Text extract:
══════
For example, I didn't suggest that the government should do such a thing. It's a hideous idea, besides being an obvious legal and political impossibility. What I said was that if they did, it might affect the software salary market in Canada, in contrast to other things people commonly bring up, which seem oddly imaginary.

2 comments

It may be politically impossible, but it isn't legally impossible.

Laws, including constitutions, can be changed. This works for both sides of the border. Killing NAFTA is an easy start. Canada can have a wall to keep people in without even building it: simply lobby US politicians to have one built.

I meant impossible under the Charter of Rights, which could change, but isn't going to. You're right that that's for political and not legal reasons, so "politically and legally impossible" is in a way redundant. In another way it isn't, though, since constitutions do constrain politicians.
I get what you’re saying about feeling that other people are putting your words through a filter, but if you are concerned about that you seriously need to look at how you are reading other people’s comments. You wrote a whole comment based on making fun of my use of the word “good” as “magical,” which is the least charitable interpretation of an admittedly ambiguous word and not at all what I meant. It’s also clear from context (again from the article) that I didn’t mean “good” in a moral sense but good as in “these are good wages if you want employees.”

Conversely I don’t see where I’ve attributed to you anything you haven’t said.

To conclude by returning to something of substance, calling the market “oddly imaginary” and companies trying to make rational decisions as “not a real thing” is incredibly naive. You seem to think that the only thing that can affect the “fundamentals” of the situation is government intervention. I’m far from a libertarian, and even to me that does not at all resemble this situation. This is a simple case of companies in an area paying too low wages, employees leaving, and companies having to catch up.
══════
[Dataset records]
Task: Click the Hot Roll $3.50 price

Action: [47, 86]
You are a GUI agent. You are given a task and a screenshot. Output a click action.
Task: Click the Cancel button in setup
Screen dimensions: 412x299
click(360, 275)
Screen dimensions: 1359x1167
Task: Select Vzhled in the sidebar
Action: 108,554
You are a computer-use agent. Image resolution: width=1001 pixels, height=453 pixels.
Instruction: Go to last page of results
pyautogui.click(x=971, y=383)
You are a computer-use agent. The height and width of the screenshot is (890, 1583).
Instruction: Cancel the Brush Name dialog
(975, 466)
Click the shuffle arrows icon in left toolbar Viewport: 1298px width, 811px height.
══════
Required work:
Could you reproduce word for word everything from "To conclude by" down to "to catch up." in the comment thread on Canadian software salaries? None of these records has anything to do with the comment thread on Canadian software salaries.

Solved exercise:
To conclude by returning to something of substance, calling the market “oddly imaginary” and companies trying to make rational decisions as “not a real thing” is incredibly naive. You seem to think that the only thing that can affect the “fundamentals” of the situation is government intervention. I’m far from a libertarian, and even to me that does not at all resemble this situation. This is a simple case of companies in an area paying too low wages, employees leaving, and companies having to catch up.